▶ DATASET:
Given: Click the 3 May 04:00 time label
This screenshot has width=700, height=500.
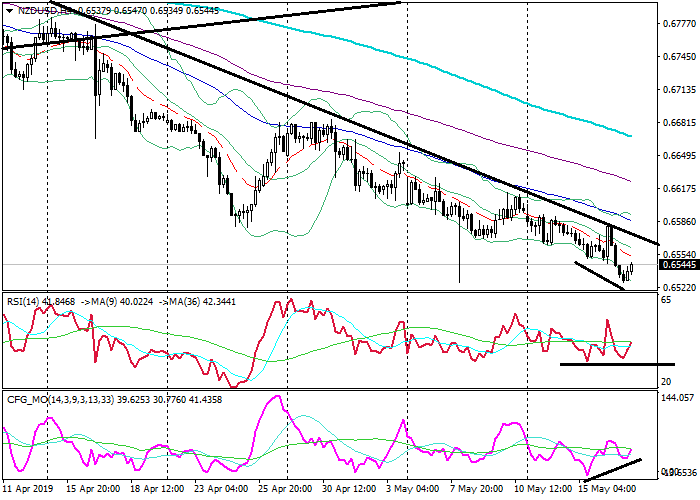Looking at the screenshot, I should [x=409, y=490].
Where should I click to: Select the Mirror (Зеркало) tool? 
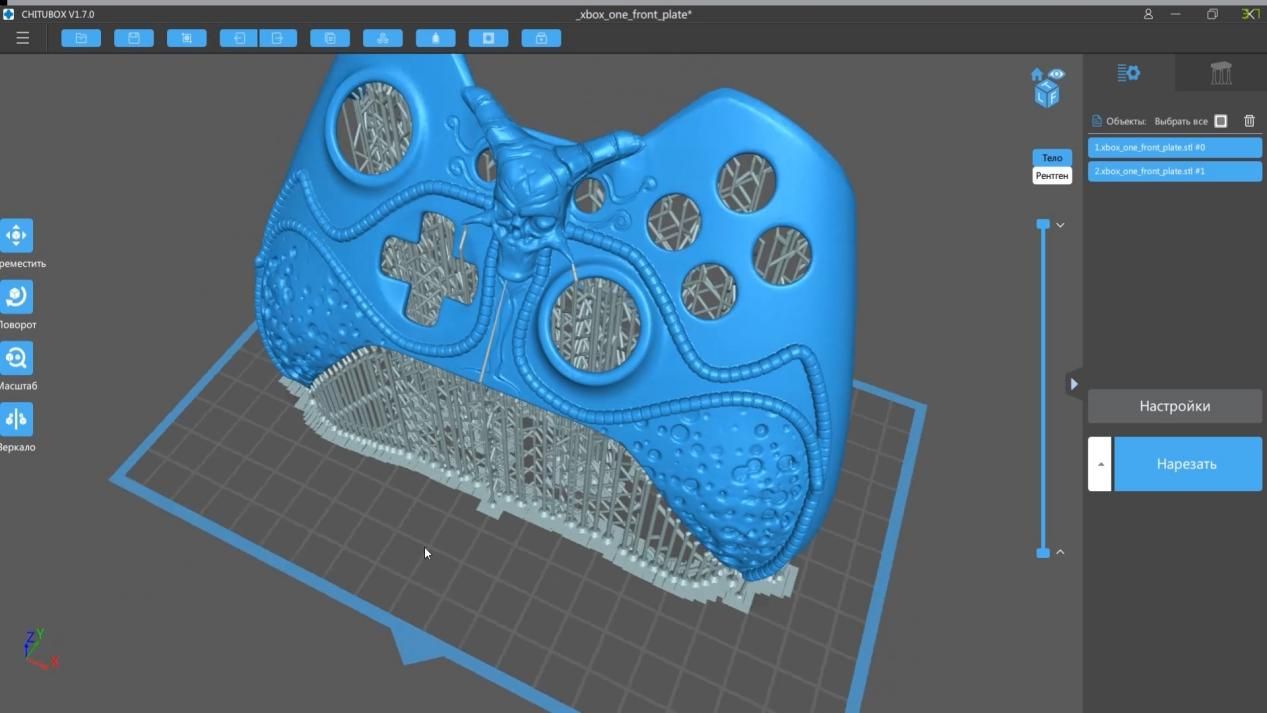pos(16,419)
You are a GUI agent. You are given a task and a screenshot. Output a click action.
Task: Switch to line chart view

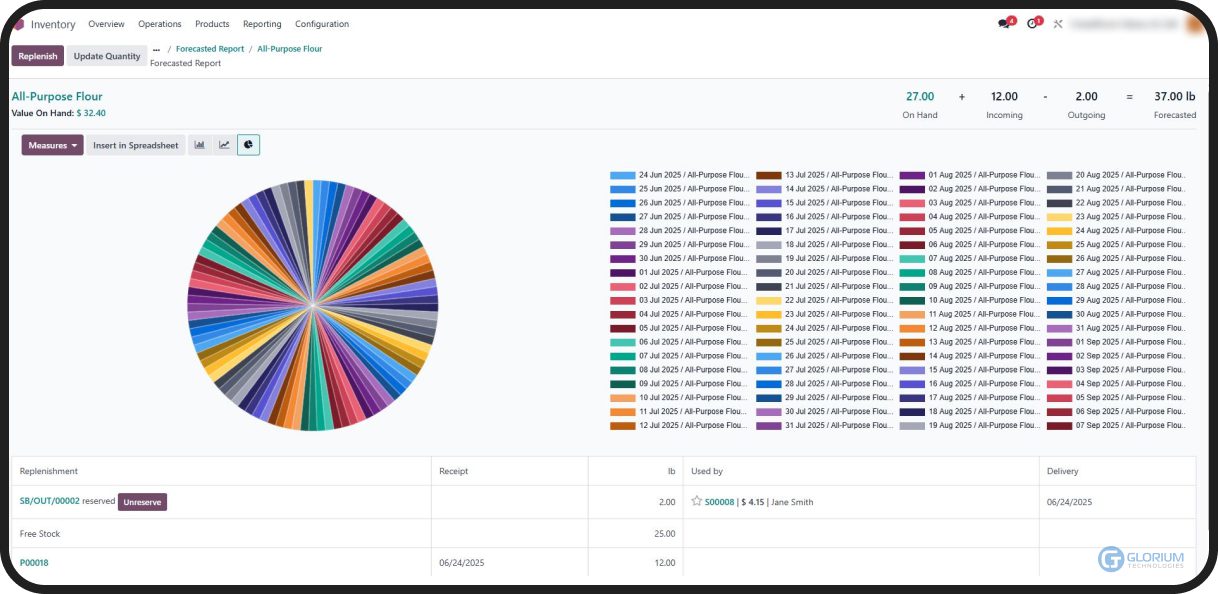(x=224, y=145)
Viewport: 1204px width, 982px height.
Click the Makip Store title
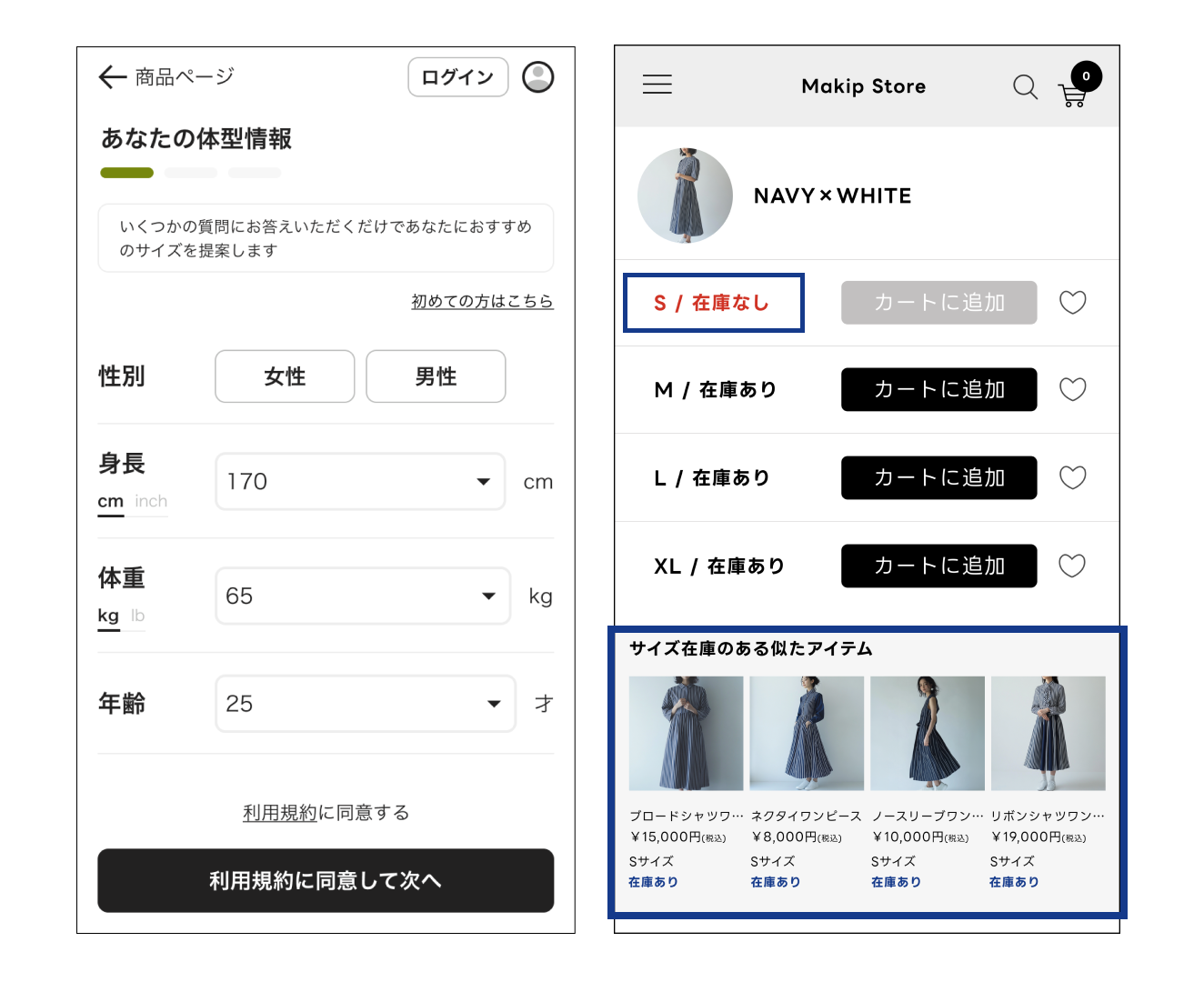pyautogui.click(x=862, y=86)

==

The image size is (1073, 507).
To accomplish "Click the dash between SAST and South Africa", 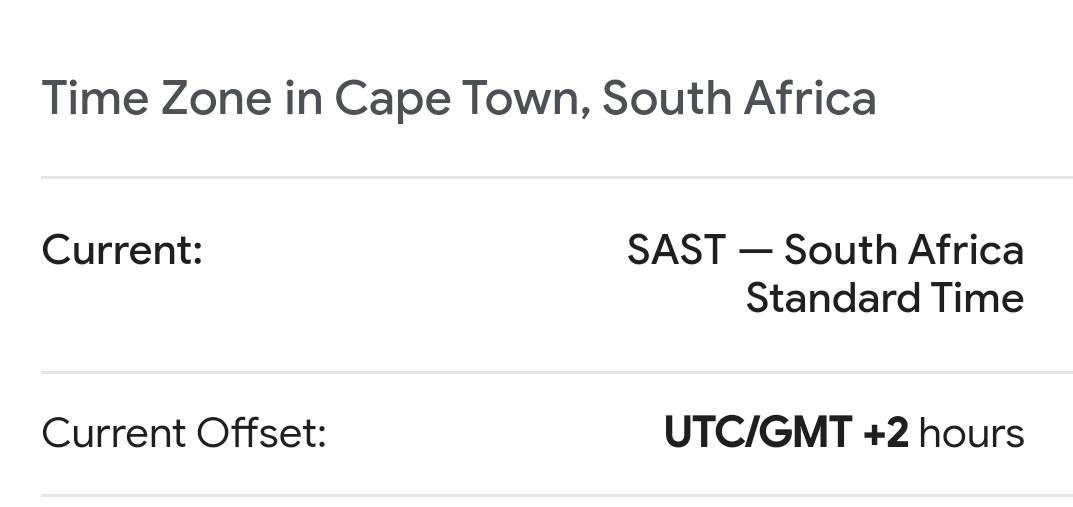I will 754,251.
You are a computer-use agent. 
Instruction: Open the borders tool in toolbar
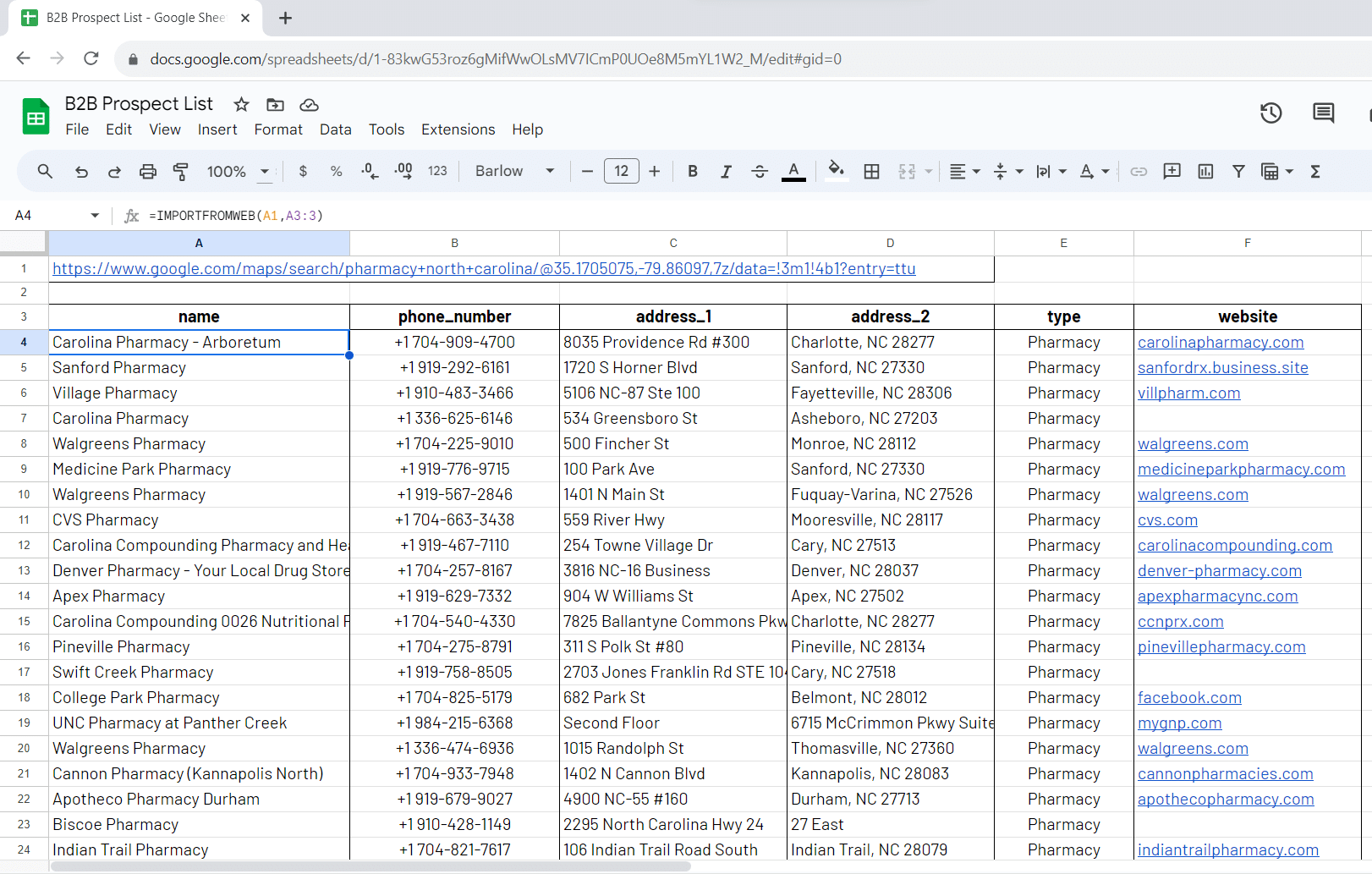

▶ WHAT THIS TASK INVOLVES:
Lay out the items from the line with "Given: Click the 3 May 04:00 time label" to the line with "pyautogui.click(x=862, y=86)" as a two-column CSV with the headers item_text and answer, one row per item, with each value in a single quoted field and line breaks replaced by spaces. Leave the pictures out.

▶ RESULT FOR THIS TASK:
item_text,answer
"Given: Click the 3 May 04:00 time label This screenshot has width=700, height=500.","Looking at the screenshot, I should [x=409, y=490]."
"Where should I click to: Select the Mirror (Зеркало) tool?","pos(16,419)"
"You are a GUI agent. You are given a task and a screenshot. Output a click action. Task: Switch to line chart view","(x=224, y=145)"
"Viewport: 1204px width, 982px height. Click the Makip Store title","pyautogui.click(x=862, y=86)"